Park Zone Compatible FP Series Model Key Advantages
Ambient Bulk Storage Yard (15–30℃) FP 3% (-16℃) 6.8±1 expansion ratio (rapid coverage of 3,500m² benzene spills); ≤30 MPas viscosity (smooth flow through buried foam pipelines)
Low-Temp Solvent Warehouse (-5–10℃) FP 3% (-16℃) -16℃ freezing point (no solidification in mild cold); 5.7(1±20%) min 25% drainage time (sustained foam on xylene leaks near processing units)
Ultra-Cold Raw Material Vault (-15–20℃) FP 6% (-20℃) -20℃ freezing point (stable in extreme cold); 7.1±1 expansion ratio (dense foam for naphtha fires in arctic chemical hubs)

2. Ambient Storage Yard Benzene Spill (East China Chemical Park, 28℃)

A 3,600m² benzene spill occurred in a bulk storage yard during a tank-to-tank transfer operation. Responders deployed FP 3% (-16℃) via fixed foam cannons:

Its ≤30 MPas viscosity ensured unobstructed flow through 180m of buried pipeline, reaching the spill in 80 seconds.

The 6.8±1 expansion ratio created a dense foam blanket that covered the spill in 3 minutes, with 5.7-minute 25% drainage time maintaining stability for over 2 hours-preventing fire spread to adjacent toluene tanks and avoiding $3.5M in asset damage and environmental remediation costs, complying with NFPA 11 foam application rates.

3. Ultra-Cold Vault Naphtha Leak (Nordic Chemical Park, -18℃)

A 2,600m² naphtha leak occurred in an ultra-cold raw material vault (-18℃) due to a valve failure. Technicians used FP 6% (-20℃) via mobile foam units:

Its -20℃ freezing point prevented solidification (standard protein foam would harden at -10℃), and 7.1±1 expansion ratio quickly sealed the vapor release despite wind chills of -23℃.

The foam blanket maintained integrity for 135 minutes, allowing crews to isolate the vault and repair the valve without fire ignition-avoiding $2.9M in raw material loss and production downtime.

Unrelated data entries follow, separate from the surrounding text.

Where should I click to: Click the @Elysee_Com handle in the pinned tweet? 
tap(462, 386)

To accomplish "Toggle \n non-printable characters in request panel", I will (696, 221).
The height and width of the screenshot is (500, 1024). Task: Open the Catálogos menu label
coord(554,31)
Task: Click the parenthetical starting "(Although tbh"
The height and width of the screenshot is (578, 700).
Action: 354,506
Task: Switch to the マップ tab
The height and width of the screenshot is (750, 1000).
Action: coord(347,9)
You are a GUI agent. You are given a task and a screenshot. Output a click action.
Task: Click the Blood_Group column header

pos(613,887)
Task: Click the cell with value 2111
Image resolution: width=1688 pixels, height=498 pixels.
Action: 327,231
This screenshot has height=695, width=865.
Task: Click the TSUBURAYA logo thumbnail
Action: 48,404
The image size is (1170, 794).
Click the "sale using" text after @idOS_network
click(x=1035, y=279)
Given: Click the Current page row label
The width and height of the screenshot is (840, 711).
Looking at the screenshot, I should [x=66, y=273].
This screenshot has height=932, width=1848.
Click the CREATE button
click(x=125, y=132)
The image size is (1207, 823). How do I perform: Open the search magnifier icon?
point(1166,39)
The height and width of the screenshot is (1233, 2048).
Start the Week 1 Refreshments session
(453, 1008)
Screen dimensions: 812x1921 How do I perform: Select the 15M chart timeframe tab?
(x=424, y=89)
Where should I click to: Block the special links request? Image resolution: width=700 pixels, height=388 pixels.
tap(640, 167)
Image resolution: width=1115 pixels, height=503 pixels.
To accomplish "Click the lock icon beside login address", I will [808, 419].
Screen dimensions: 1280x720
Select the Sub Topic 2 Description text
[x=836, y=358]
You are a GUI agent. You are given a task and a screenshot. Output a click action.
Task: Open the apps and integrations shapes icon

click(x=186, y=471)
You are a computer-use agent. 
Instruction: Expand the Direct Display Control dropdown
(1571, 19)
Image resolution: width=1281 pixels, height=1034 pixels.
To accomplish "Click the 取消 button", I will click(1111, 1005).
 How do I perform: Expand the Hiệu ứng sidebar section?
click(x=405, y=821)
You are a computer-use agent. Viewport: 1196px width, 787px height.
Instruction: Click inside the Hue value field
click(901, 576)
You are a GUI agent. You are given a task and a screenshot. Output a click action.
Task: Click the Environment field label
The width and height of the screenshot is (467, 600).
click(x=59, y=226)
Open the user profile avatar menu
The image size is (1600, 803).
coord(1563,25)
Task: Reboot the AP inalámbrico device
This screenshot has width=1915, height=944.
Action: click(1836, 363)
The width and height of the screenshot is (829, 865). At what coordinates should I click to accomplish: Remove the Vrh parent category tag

4. Why Standard Protein Foam Fails in Chemical Parks

Park Challenge Standard Protein Foam Limitation FP Series Solution
Ultra-Cold Solidification Solidifies at ≥-10℃ (unusable in arctic vaults) FP 6% (-20℃) for -15–20℃ storage zones
Pipeline Clogging High viscosity (>50 MPas) blocks dense pipe networks ≤30 MPas viscosity for reliable distribution
Poor Burnback Resistance on Aromatics Foam breaks down rapidly on hot benzene/xylene surfaces Fluoroprotein formulation with enhanced heat stability for sustained coverage

The FP Series Fluoroprotein Foam Concentrate emerges as a first-line defense for chemical park storage tanks: its temperature-tailored models, low-viscosity flow, and robust foam properties ensure rapid, consistent fire control while protecting high-value chemical inventories and operational continuity.

Fires contained, chemical supplies secured-FP Series safeguards critical industrial infrastructure.